# How do I create plots in pandas?
![image.png](attachment:c0934571-2f32-4c18-96c5-513408eb0163.png)

In [1]:
# As always, let's ensure we first import the necessary packages:
import pandas as pd

import matplotlib.pyplot as plt

Then, let's read in our data, define the first column as index values (integer positions of each row) and convert the dates to Timestamp objects.

In [2]:
air_quality = pd.read_csv("../../air_quality_datasets/air_quality_no2.csv", index_col=0, parse_dates=True)

FileNotFoundError: [Errno 2] No such file or directory: '../data/air_quality_no2.csv'

## 📌 Using `index_col` and `parse_dates` in `read_csv`

When reading a CSV file into a pandas `DataFrame`, you can use the `index_col` and `parse_dates` parameters to optimize data handling:

- **`index_col`**: This sets a specific column (e.g., the first column, `0`) as the index of the resulting `DataFrame`, similar to how a **table of contents** helps organize a book for quick reference.
- **`parse_dates`**: This converts date columns into pandas `Timestamp` objects, making them **date-aware** and allowing for powerful time-based operations, much like how a **calendar app** understands and organizes dates automatically.

These parameters together ensure that our dataset is structured efficiently, with proper indexing and correctly formatted date values for easy analysis.

In [None]:
air_quality.head()

Let's say that we just want a *quick visual look at the data*...

In [None]:
air_quality.plot()
plt.show()

**Note:** With a DataFrame, pandas creates one line plot for each column with numeric data by default. 

I want to plot only the columns of the data table with the data from London. 

In [None]:
air_quality["station_london"].plot()
plt.show()

**Note:** To plot a specific column, simply use the selection method of the subset data tutorial in combination with the plot() method. Hence, the plot() method works on both Series and DataFrame. 

Now, let's say that we want to **Compare** the NO2 values measured in *Paris vs. London...*

In [None]:
air_quality.plot.scatter(x="station_london", y="station_paris", alpha=0.5)

In [None]:
air_quality.plot.scatter(x="station_paris", y="station_london", alpha=0.5)
plt.show()

Note that with jupyter, it isn't strictly necessary to explicitly write `plot.show()` but it's good practice to include it.

Apart from the default `line` plot when using the `plot` function, a number of alternatives are available to plot data. 

We'll just use some standard Python to get a nice overview of the available plot methods:


In [None]:
for method_name in dir(air_quality.plot):
    if not method_name.startswith("_"):
        print(method_name)  # Display available plotting methods


#### If you're interested in how this selection block works: 
1. **`dir(air_quality.plot)`**:  
   - The `dir()` function lists all attributes (methods and properties) of the `air_quality.plot` object.

——

### WRITTEN TASKS
**a)** Decide whether each statement below agrees with the pandas plotting tutorial above. Answer yes or no for each, and quote the words of the tutorial that decide it.
(i) The `parse_dates` parameter converts date columns into pandas `Timestamp` objects.
(ii) By default, pandas draws a single combined line plot for all numeric columns of a DataFrame.
(iii) The plot() method works only on a DataFrame and not on a Series.
**b)** Reproduce the part of the pandas plotting tutorial starting with "Then, let's read" and going on through "for quick reference.", word for word.

### GIVEN DATA
——

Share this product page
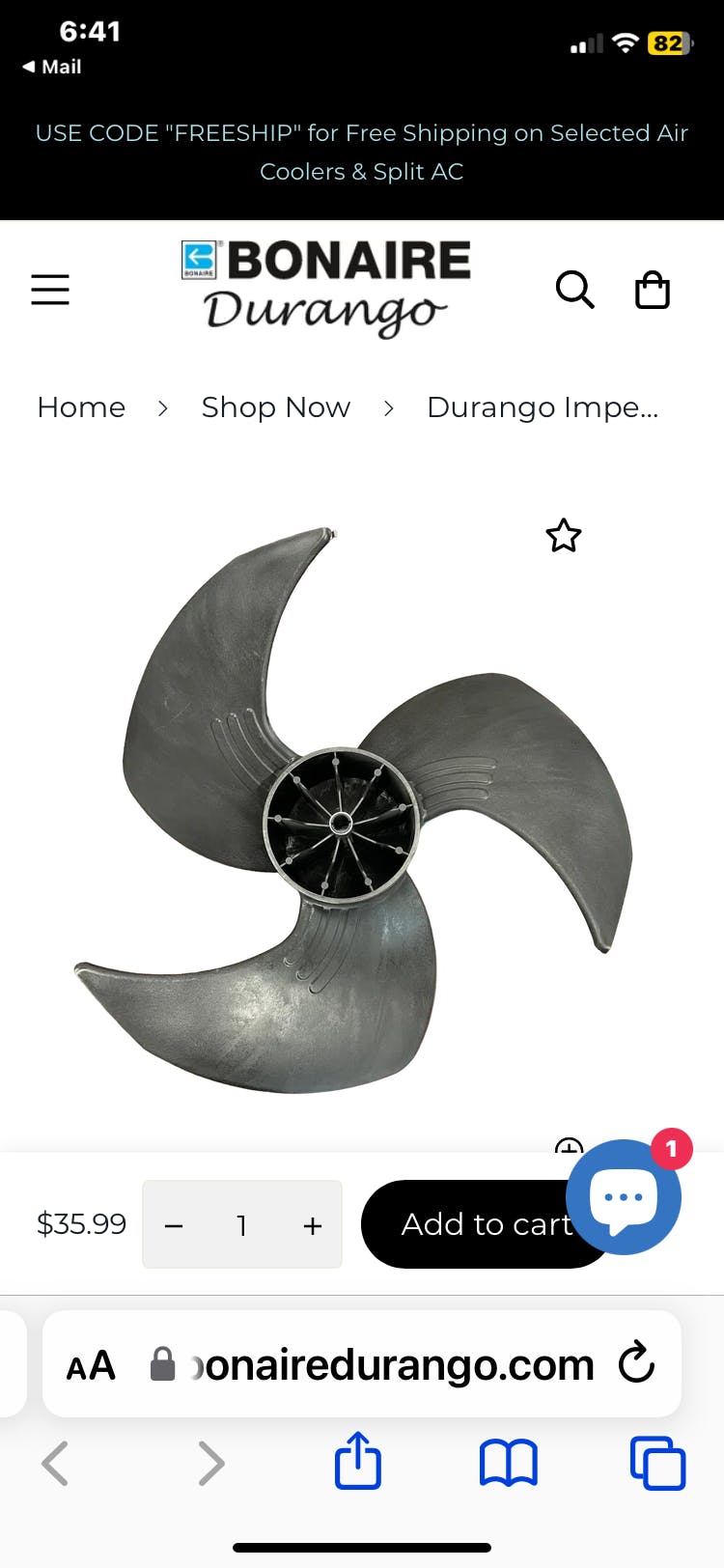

——

### ANSWERS PER TASK
**a)**
(i) Yes: "This converts date columns into pandas `Timestamp` objects"
(ii) No: "pandas creates one line plot for each column with numeric data by default."
(iii) No: "Hence, the plot() method works on both Series and DataFrame."

**b)**
Then, let's read in our data, define the first column as index values (integer positions of each row) and convert the dates to Timestamp objects.

In [2]:
air_quality = pd.read_csv("../../air_quality_datasets/air_quality_no2.csv", index_col=0, parse_dates=True)

FileNotFoundError: [Errno 2] No such file or directory: '../data/air_quality_no2.csv'

## 📌 Using `index_col` and `parse_dates` in `read_csv`

When reading a CSV file into a pandas `DataFrame`, you can use the `index_col` and `parse_dates` parameters to optimize data handling:

- **`index_col`**: This sets a specific column (e.g., the first column, `0`) as the index of the resulting `DataFrame`, similar to how a **table of contents** helps organize a book for quick reference.